▸ Texte source

Louis-Pierre et Syndicat des travailleuses et travailleurs du Centre de santé et de services sociaux Sud-Ouest (CSN)

2016 QCTAT 3950

 

 

TRIBUNAL ADMINISTRATIF DU TRAVAIL

(Division des relations du travail)

 

 

Région :

Montréal

 

Dossier :

CM-2015-7545

 

Dossier accréditation :

AM-2000-6583

 

 

Montréal,

le 4 juillet 2016

______________________________________________________________________

 

DEVANT LE JUGE ADMINISTRATIF :

Pierre Flageole

______________________________________________________________________

 

 

 

Marie-Pralène Louis-Pierre

 

Partie demanderesse

 

 

 

c.

 

 

 

Syndicat des travailleuses et travailleurs du Centre de santé et de services sociaux Sud-Ouest (CSN)

Partie défenderesse

 

 

 

et

 

 

Centre intégré universitaire de santé et de services sociaux du Centre-Sud-de-l'Île-de-Montréal

Partie mise en cause

 

 

 

______________________________________________________________________

 

DÉCISION

______________________________________________________________________

 

 

[1]           Le 2 novembre 2015, Marie-Pralène Louis-Pierre (la plaignante) dépose une plainte contre le Syndicat des travailleuses et travailleurs du Centre de santé et de services sociaux Sud-Ouest (CSN) (le Syndicat). Le Centre intégré universitaire de santé et de services sociaux du Centre-Sud-de-l’Île-de-Montréal (l’employeur) est mis en cause.

[2]           La plainte prend appui sur l’article 47.2 du Code du travail[1] (le Code). La plaignante reproche au Syndicat d’avoir manqué à son devoir de représentation à l’occasion de la terminaison de son emploi, le 16 septembre 2015.

[3]           Le 1er janvier 2016, la Loi instituant le Tribunal administratif du travail[2] est entrée en vigueur. Cette loi crée le Tribunal administratif du travail (le Tribunal) qui assume les compétences de la Commission des relations du travail (la Commission) et celles de la Commission des lésions professionnelles (la CLP). En vertu de l’article 261 de cette loi, toute affaire pendante devant la Commission ou devant la CLP est continuée devant la division compétente du Tribunal.

les faits

la plaignante

[4]           La plaignante agit comme préposée aux bénéficiaires chez l’employeur depuis le 20 décembre 2011.

[5]           Au mois d’octobre 2014, elle dépose un grief contestant l’augmentation de son plan de travail. À partir de ce moment, elle a l’impression qu’elle est devenue une indésirable chez l’employeur. Elle mentionne que son poste lui est enlevé et qu’elle n’a pas eu un poste équivalent.

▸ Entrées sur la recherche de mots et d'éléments
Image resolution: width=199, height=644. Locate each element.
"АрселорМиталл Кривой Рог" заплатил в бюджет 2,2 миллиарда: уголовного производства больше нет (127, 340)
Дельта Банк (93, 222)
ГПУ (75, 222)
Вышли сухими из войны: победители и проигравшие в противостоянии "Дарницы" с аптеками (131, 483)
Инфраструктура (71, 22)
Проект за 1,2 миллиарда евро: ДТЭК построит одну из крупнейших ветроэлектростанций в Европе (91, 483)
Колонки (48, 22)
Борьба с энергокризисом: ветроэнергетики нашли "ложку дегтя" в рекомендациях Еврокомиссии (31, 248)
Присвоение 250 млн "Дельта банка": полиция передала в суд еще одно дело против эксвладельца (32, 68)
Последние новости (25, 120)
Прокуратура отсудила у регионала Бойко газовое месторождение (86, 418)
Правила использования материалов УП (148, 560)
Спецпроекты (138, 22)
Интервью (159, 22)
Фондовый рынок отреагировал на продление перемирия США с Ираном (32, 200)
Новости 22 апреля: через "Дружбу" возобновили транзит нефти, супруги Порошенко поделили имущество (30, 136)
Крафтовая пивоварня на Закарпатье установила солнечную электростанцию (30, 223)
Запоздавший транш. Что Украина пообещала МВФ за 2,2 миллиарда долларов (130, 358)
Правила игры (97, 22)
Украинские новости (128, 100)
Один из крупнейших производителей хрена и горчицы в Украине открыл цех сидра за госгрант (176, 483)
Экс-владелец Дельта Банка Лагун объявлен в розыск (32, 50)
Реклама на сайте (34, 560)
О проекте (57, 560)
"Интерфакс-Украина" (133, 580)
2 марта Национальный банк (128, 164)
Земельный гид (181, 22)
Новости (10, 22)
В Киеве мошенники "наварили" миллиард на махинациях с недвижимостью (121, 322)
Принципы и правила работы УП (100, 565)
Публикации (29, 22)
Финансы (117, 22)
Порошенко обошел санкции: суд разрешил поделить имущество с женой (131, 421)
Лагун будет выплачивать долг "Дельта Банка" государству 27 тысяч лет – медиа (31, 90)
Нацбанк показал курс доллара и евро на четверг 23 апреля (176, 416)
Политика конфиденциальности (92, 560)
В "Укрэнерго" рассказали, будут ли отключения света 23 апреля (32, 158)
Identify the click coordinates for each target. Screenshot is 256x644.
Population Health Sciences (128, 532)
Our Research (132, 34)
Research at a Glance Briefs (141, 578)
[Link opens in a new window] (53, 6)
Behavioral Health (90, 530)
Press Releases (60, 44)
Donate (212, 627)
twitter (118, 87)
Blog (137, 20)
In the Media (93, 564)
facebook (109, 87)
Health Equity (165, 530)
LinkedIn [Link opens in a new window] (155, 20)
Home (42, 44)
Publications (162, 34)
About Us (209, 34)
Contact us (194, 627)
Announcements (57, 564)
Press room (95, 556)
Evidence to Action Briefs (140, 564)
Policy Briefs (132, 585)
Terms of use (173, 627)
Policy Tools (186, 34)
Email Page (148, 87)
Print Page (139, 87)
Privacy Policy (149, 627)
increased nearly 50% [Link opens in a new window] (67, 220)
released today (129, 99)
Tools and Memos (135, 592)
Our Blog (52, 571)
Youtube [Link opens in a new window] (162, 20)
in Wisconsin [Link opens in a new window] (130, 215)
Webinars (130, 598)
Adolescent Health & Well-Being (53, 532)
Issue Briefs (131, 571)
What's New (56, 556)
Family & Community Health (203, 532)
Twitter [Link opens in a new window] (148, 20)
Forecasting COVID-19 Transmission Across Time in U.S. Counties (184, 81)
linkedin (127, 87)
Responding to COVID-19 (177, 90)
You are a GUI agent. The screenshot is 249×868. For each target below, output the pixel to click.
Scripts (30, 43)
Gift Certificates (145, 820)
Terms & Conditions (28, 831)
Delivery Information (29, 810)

▸ Exercice 1
Traduisez en anglais cette phrase de la décision du Tribunal : « Au mois d’octobre 2014, elle dépose un grief contestant l’augmentation de son plan de travail. »
▸ Exercice 2
Restituez le passage de la décision du Tribunal qui commence par les mots « [2]           La plainte » et s’arrête après les mots « compétente du Tribunal. ».
▸ Exercice 3
D'après la décision du Tribunal, à quelle date la plaignante a-t-elle déposé sa plainte contre le Syndicat ?

▸ Corrigé 1
In October 2014, she filed a grievance challenging the increase in her work plan.

▸ Corrigé 2
[2]           La plainte prend appui sur l’article 47.2 du Code du travail[1] (le Code). La plaignante reproche au Syndicat d’avoir manqué à son devoir de représentation à l’occasion de la terminaison de son emploi, le 16 septembre 2015.

[3]           Le 1er janvier 2016, la Loi instituant le Tribunal administratif du travail[2] est entrée en vigueur. Cette loi crée le Tribunal administratif du travail (le Tribunal) qui assume les compétences de la Commission des relations du travail (la Commission) et celles de la Commission des lésions professionnelles (la CLP). En vertu de l’article 261 de cette loi, toute affaire pendante devant la Commission ou devant la CLP est continuée devant la division compétente du Tribunal.

▸ Corrigé 3
Le 2 novembre 2015.